Add 200 microliters of cytokine supplemented SFM-34 into the chip. Replace the medium daily until the cells reach 90 to 100%confluency. Install the perfusion set into the unit per the manufacturer's protocol.
Inside a hood, attach an empty fluidic chip to it and add cytokine supplemented SFM-34 medium to fill both reservoirs under sterile conditions. Transfer the fluidic unit to the incubator, connecting it to the pump for bubble removal and calibration. Carefully remove the fluidic unit with the connected set from the incubator and transfer it into the hood along with the chips containing the cells.
Clamp the tubing on both sides of the test chip. Remove the clamped tubing from the test chip and connect the chip containing the cells to the tubing. After removing or opening the clamps, transfer the system to the incubator and connect the air pump to the fluidic unit.

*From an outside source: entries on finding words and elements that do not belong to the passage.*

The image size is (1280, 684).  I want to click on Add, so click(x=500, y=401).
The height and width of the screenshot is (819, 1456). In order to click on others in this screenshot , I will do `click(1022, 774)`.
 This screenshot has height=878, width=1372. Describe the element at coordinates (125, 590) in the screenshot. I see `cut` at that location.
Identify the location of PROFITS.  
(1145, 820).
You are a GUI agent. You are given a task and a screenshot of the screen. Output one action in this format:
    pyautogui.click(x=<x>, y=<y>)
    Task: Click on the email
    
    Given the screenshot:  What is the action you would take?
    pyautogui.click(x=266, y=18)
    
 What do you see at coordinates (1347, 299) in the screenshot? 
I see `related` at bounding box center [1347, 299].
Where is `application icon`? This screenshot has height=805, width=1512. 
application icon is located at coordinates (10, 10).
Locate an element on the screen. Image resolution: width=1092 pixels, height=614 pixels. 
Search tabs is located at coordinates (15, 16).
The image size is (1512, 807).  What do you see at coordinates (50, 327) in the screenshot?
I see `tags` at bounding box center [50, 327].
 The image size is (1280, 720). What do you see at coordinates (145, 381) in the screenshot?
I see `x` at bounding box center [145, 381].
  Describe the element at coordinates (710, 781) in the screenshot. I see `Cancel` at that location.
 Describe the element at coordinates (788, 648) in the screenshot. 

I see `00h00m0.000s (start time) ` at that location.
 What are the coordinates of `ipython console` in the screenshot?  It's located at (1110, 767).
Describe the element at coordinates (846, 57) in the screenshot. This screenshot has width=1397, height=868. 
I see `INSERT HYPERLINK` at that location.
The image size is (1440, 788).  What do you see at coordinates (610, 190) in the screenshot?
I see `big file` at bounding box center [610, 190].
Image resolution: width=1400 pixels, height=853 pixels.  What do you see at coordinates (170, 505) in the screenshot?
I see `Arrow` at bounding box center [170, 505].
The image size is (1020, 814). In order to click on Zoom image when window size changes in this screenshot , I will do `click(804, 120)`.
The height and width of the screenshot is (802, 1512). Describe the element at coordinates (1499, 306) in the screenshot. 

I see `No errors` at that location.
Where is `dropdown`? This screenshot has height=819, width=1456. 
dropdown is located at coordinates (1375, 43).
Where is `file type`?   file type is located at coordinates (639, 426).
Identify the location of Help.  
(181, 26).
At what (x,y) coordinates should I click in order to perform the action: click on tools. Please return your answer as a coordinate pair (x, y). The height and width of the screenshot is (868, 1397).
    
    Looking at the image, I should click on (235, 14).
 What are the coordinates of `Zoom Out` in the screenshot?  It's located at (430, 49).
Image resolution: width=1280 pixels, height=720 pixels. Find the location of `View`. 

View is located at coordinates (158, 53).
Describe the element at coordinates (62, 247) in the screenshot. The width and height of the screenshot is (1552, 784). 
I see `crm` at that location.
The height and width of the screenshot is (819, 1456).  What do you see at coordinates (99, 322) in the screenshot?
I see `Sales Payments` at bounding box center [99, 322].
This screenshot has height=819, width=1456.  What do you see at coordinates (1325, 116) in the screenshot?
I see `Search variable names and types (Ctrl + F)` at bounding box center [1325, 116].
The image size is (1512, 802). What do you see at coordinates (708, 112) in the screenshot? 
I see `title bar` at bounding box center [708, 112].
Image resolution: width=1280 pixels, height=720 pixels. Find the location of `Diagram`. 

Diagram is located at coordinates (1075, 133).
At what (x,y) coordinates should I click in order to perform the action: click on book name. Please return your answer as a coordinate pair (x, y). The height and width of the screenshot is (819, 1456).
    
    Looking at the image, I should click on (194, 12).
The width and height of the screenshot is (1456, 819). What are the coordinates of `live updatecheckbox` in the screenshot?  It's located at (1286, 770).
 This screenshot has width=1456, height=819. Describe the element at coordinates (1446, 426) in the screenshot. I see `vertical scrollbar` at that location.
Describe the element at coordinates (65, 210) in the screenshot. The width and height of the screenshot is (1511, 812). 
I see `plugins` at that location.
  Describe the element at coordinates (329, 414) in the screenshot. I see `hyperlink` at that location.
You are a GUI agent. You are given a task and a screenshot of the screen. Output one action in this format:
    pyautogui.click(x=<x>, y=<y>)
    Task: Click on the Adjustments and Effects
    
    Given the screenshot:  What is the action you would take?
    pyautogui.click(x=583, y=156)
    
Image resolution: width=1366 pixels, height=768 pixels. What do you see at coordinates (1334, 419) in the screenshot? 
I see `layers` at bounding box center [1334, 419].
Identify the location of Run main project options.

Remove the fluidic unit from the pump and move it into the hood. Clamp the tubing on both sides of the chip and remove the tubing from the reservoirs on the chip. After gently removing the medium from the chip, wash the cells with Dulbecco's phosphate-buffered saline, or DPBS.
Add 150 microliters of dissociation buffer and incubate for three minutes at 37 degrees Celsius. When the cells are detached, collect the dissociation buffer from one reservoir and wash the channel once with DPBS. Wash the reservoir with the washing buffer to collect the remaining cells from the chip.
Finally, add one milliliter of washing buffer to the collected cells before using 10 microliters from it to count the cells. Before the stimulation, cells showed random orientation, but with stimulation they reoriented parallel to the direction of the flow. CD34 expression profile of cells cultured under flow for five days and percentage of CD34 positive cells retrieved from the fluidic channel showed the effectiveness of the protocol.